▶ _Extract_:
== Segment start ==

Aaron v. Metropolitan Street Railway Company

Citation144 S.W. 145,159 Mo.App. 307
PartiesMICHAEL B. AARON, Respondent, v. METROPOLITAN STREET RAILWAY COMPANY, Appellant
Decision Date28 June 1911
CourtKansas Court of Appeals

Appeal from Jackson Circuit Court.--Hon. James H. Slover, Judge.

AFFIRMED CONDITIONALLY.

John H Lucas and Ben F. White for appellant.

The court erred in overruling defendant's motion for new trial: (a) Defendant was entitled to a new trial on the ground of newly discovered evidence. Proper diligence was shown; the evidence had been kept concealed as thoroughly as possible by plaintiff, and, owing to the nature of the disease and its treatment, it was very difficult to get at. Its nature was such as that it ought to very materially affect the verdict of a jury. State v. Murray, 91 Mo. 103; State v. Baily, 94 Mo. 315; Folding Bed Co. v. Railroad, 148 Mo. 478. (b) There ought to have been a new trial granted because the verdict returned by the jury shows the jury to have been biased and prejudiced against the defendant. Burdict v. Railroad, 123 Mo 236; Nicholds v. Plate Glass Co., 126 Mo. 68; Radney v. Railroad, 127 Mo. 676; Hellenbeck v Railroad, 141 Mo. 112; Chitty v. Railroad, 166 Mo. 443; Stolze v. Transit Co., 188 Mo. 581; Reynolds v. Transit Co., 189 Mo. 408; Gurley v Railroad, 104 Mo. 211; Haynes v. Town of Trenton, 108 Mo. 134; Whalen v. Railroad, 60 Mo. 323; Adams v. Railroad, 100 Mo. 555.

M. J. Oldham and Boyle & Howell for respondent.

== Segment end ==

▶ _Directions_:
According to the extract, which court decided this case? Answer using only the extract.

(Saved entries)
== Segment start ==

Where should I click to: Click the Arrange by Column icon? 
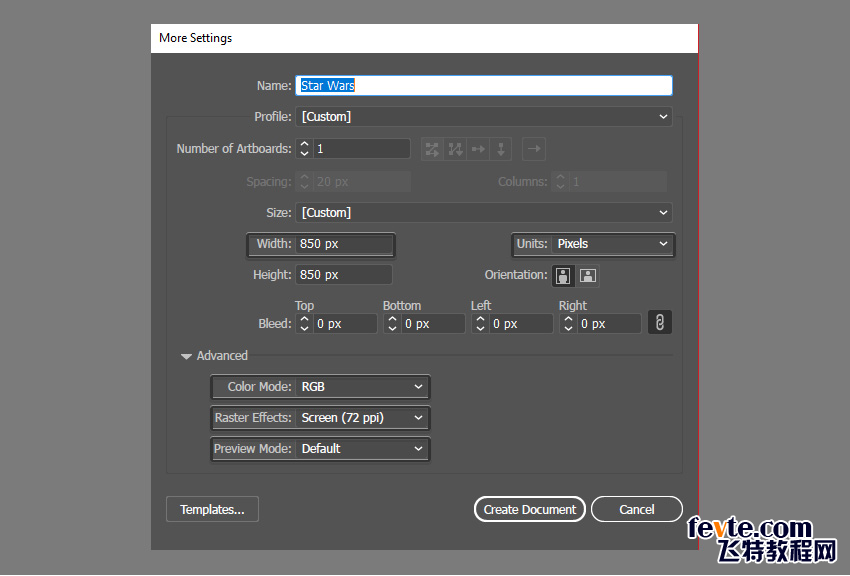[501, 149]
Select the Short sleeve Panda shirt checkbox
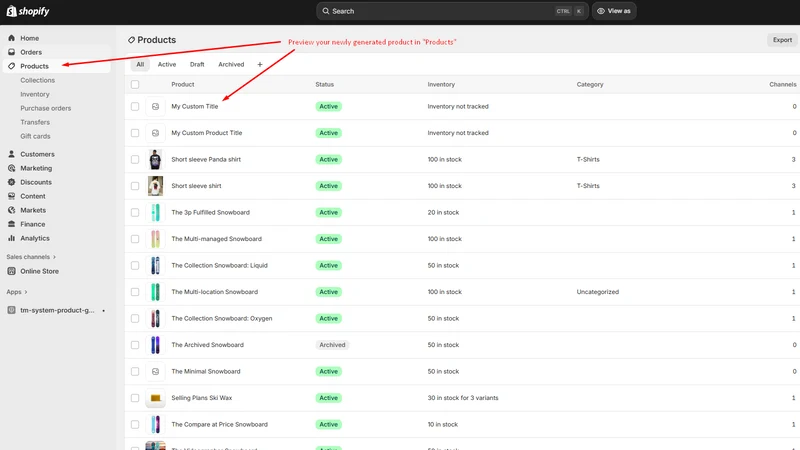 pyautogui.click(x=135, y=159)
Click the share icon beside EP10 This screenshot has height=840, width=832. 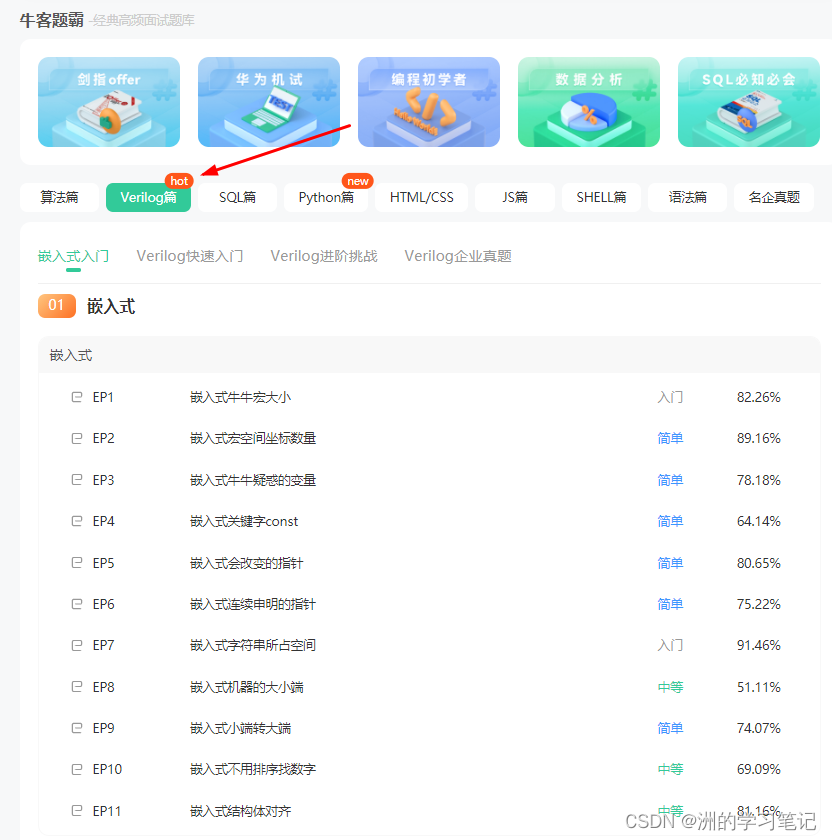coord(75,769)
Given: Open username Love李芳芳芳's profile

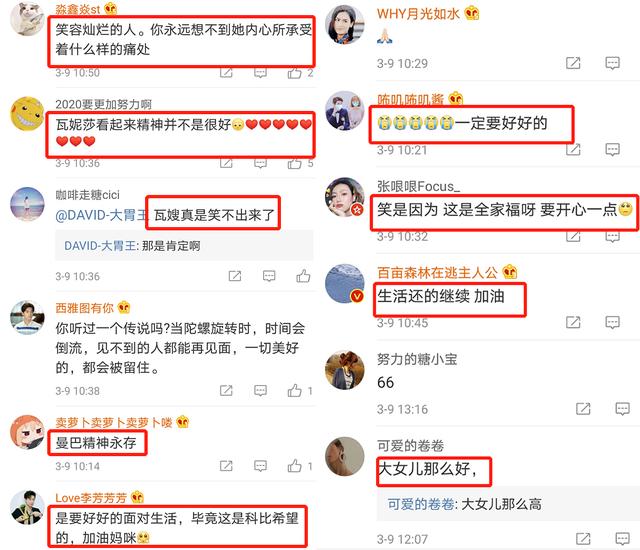Looking at the screenshot, I should pos(91,498).
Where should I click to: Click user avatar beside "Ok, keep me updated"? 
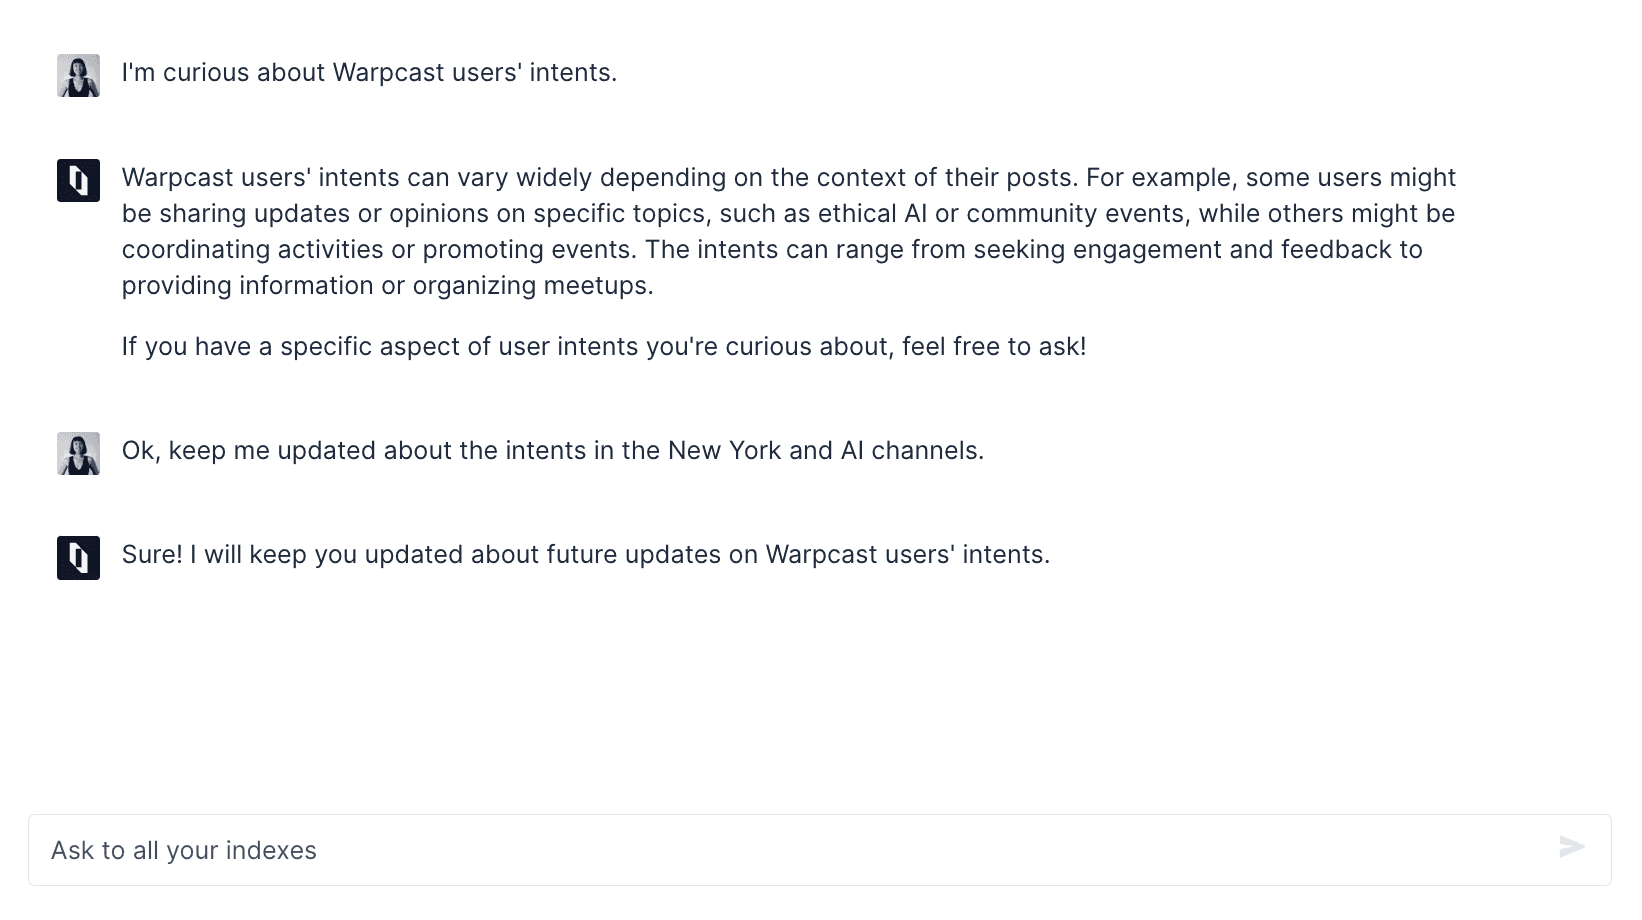(x=78, y=454)
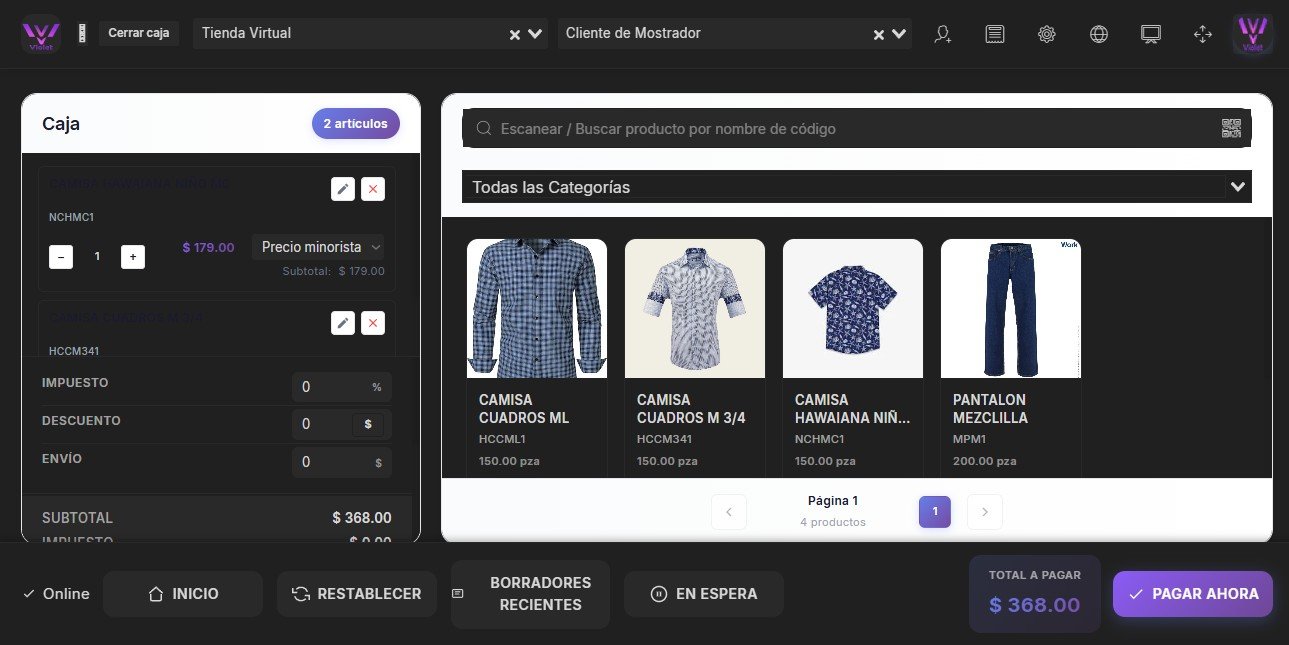Expand the Tienda Virtual store dropdown
This screenshot has height=645, width=1289.
pos(536,33)
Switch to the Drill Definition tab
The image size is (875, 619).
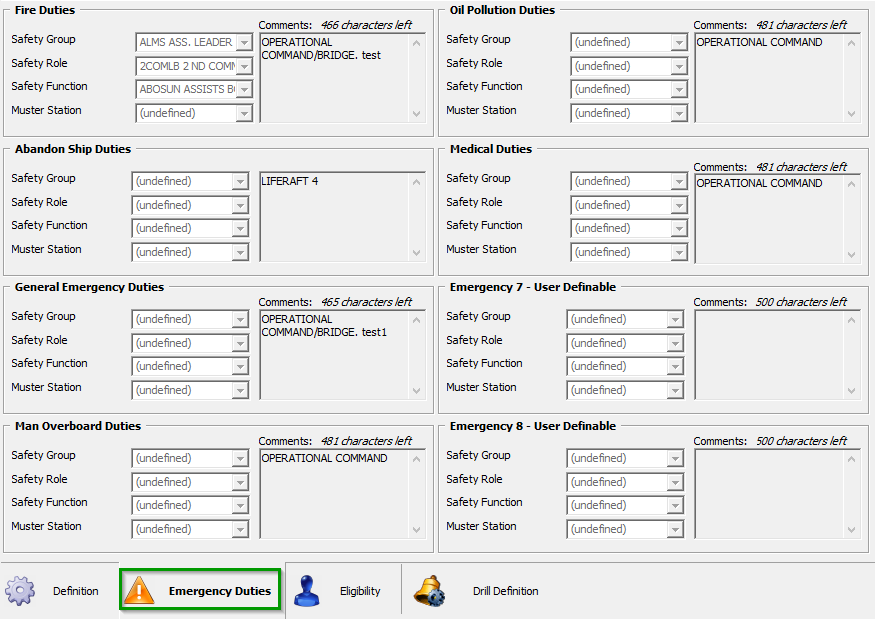tap(505, 590)
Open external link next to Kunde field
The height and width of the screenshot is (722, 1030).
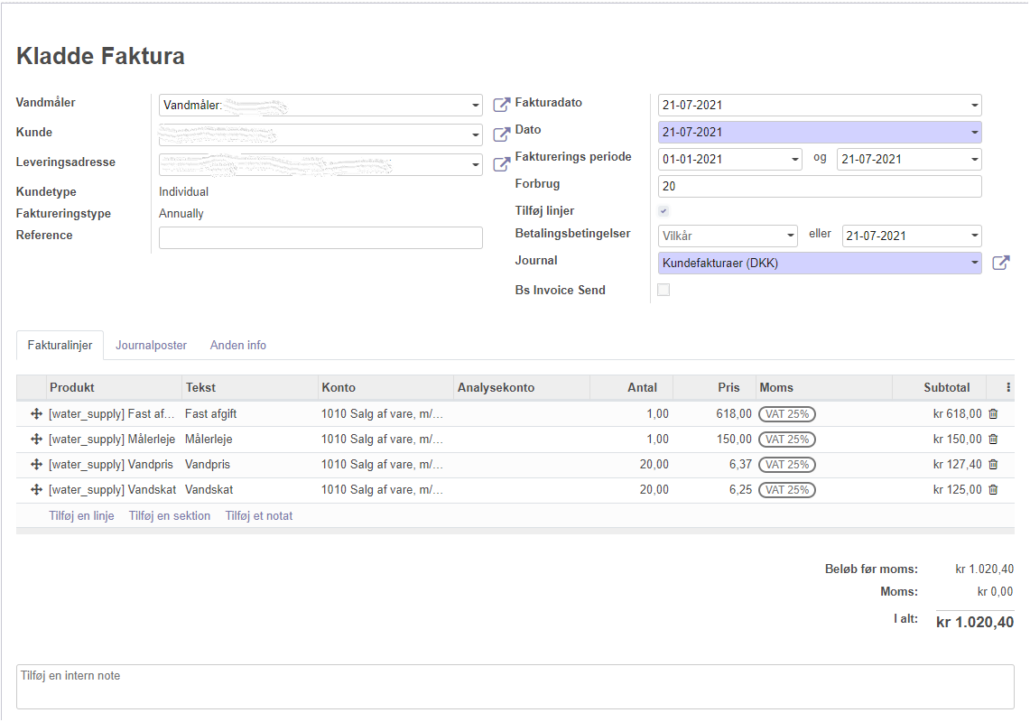pos(502,135)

== Segment end ==

▶ _Solution_:
The Kansas Court of Appeals.